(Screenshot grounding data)

______________________________

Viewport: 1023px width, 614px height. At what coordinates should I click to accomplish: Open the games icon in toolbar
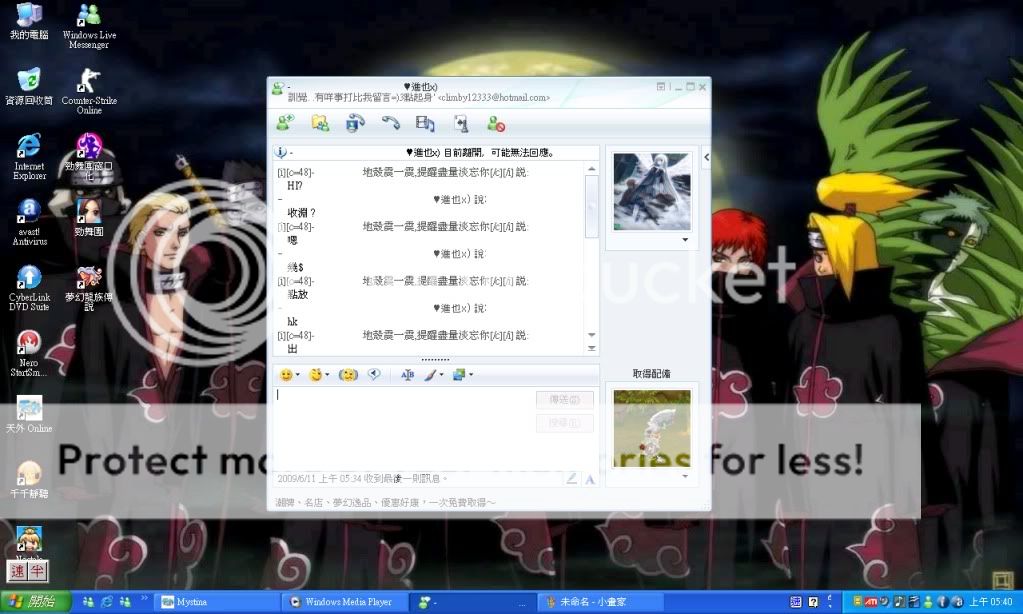pos(460,123)
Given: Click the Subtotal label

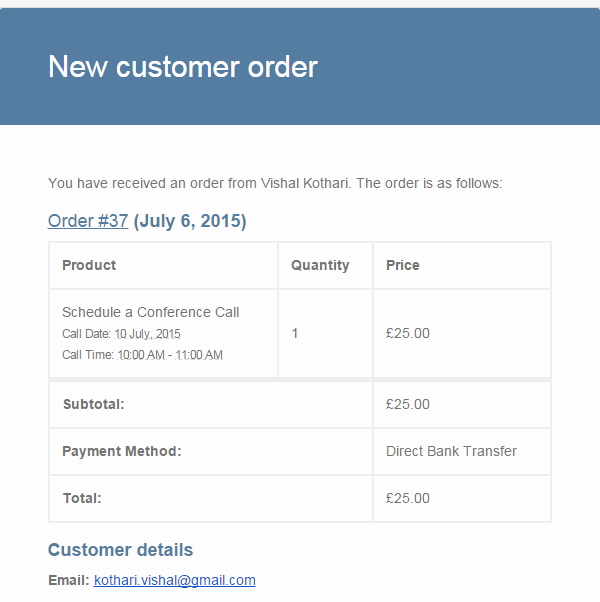Looking at the screenshot, I should click(x=94, y=404).
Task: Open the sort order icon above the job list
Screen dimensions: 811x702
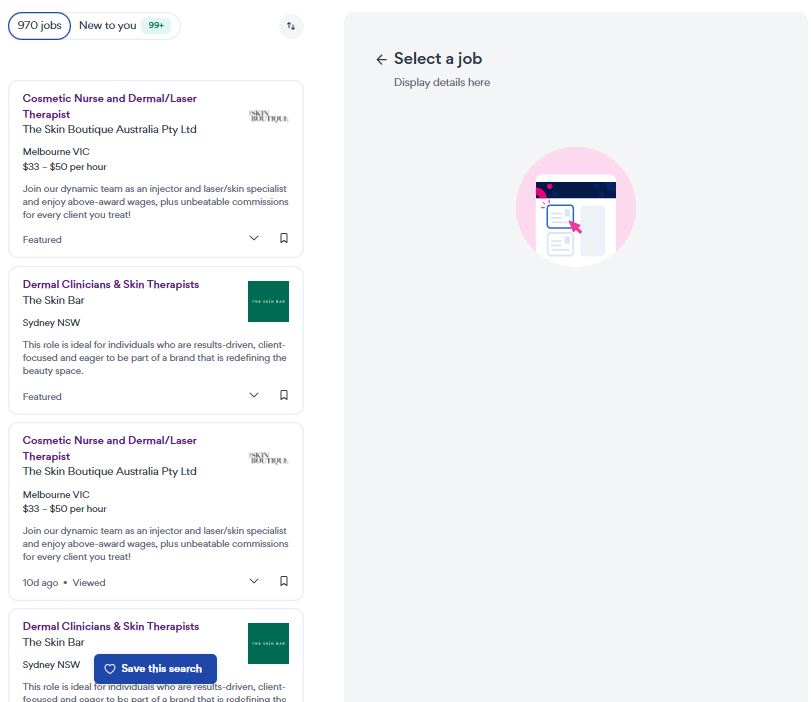Action: (291, 26)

______________________________

## Exercise description
Take the line containing "Task: Open the" and every line after it up to the end of the entries, and quote them exactly. Both ends count; the pictures do not.

## Answer to this task
Task: Open the sort order icon above the job list
Screen dimensions: 811x702
Action: (291, 26)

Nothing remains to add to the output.